Le sens d'appartenance à la communauté est très fort dans la culture ouzbèke. Les réfugiés se réjouissent d'être toujours ensemble avant la réinstallation qui les amènera vers des lieux nouveaux et mettra, une fois de plus, à l'épreuve leur flexibilité et leur capacité d'adaptation.

A chaque fois qu'un groupe quitte le camp, tous les autres réfugiés se mettent en ligne dans la cour pour leur dire au revoir, même au milieu de la nuit par des températures bien en-dessous de zéro. Leur sentiment de solidarité dans ce groupe est si fort qu'ils ne laisseraient jamais personne partir sans de vrais adieux.

Pour ceux qui restent, la vie au centre de réception a pris un semblant de normalité. Les réfugiés n'ont pas perdu de temps à leur arrivée en juillet pour se répartir les lits et les chambres, construire une cuisine commune dans la cour et nommer des responsables pour le nettoyage des installations, pour la préparation de la nourriture, pour représenter le groupe dans les discussions avec la direction du camp et pour l'éducation des enfants.

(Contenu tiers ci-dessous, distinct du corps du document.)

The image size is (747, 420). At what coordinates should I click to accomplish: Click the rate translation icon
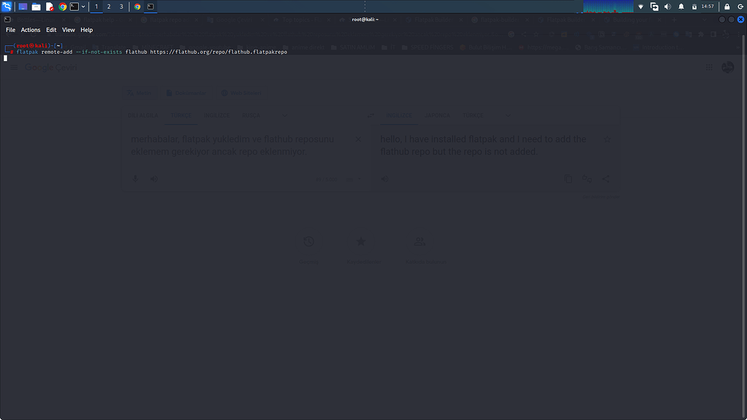(587, 179)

Aujourd'hui, l'organisation des tâches est bien rôdée. Chacun des réfugiés connaît son rôle et les tâches à effectuer. Quelques femmes ont été assignées à couper et laver les légumes, alors qu'un groupe d'hommes fait la cuisine. Les professeurs font la classe pour les enfants sur des sujets variés comme les mathématiques, la géographie, l'ouzbek et le russe. Les femmes passent leur temps libre à coudre ou à fabriquer de merveilleuses broderies. Les hommes jouent aux échecs ou au tennis de table. Chacun à tour de rôle s'occupe du « petit prince ».

« C'est amusant de voir combien ces réfugiés sont positifs et coopérants et avec quelle gratitude ils acceptent notre aide. Ils sont prêts à apprendre et à s'adapter à une nouvelle situation, alors qu'il y a seulement quelques mois, rien ne leur laissait penser qu'ils pourraient devenir réfugiés », indique le chargé pour l'UNHCR de la réinstallation, qui est très occupé avec l'organisation du départ des réfugiés.

Tous les réfugiés suivent une formation d'orientation où ils apprennent à connaître leur futur pays. Ils s'intéressent à tout : A quoi ressemblent les maisons là-bas ? Nos enfants iront-ils à l'école ? Les femmes devront-elles travailler ? Les hivers sont-ils froids ?

Alors que les choses tournent bien pour ce groupe à Timisoara, l'agence pour les réfugiés reste préoccupée par le sort de quatre réfugiés ouzbeks qui restent en détention à Och, dans le sud du Kirghizistan. Ces quatre personnes sont arrivées au Kirghizistan avec le reste du groupe et, comme tous leurs compatriotes, ils ont été reconnus comme réfugiés relevant de la compétence de l'UNHCR. Ils ont été mis en détention en juin, à la suite d'une demande d'extradition des autorités ouzbèkes, et attendent toujours une décision sur leur sort.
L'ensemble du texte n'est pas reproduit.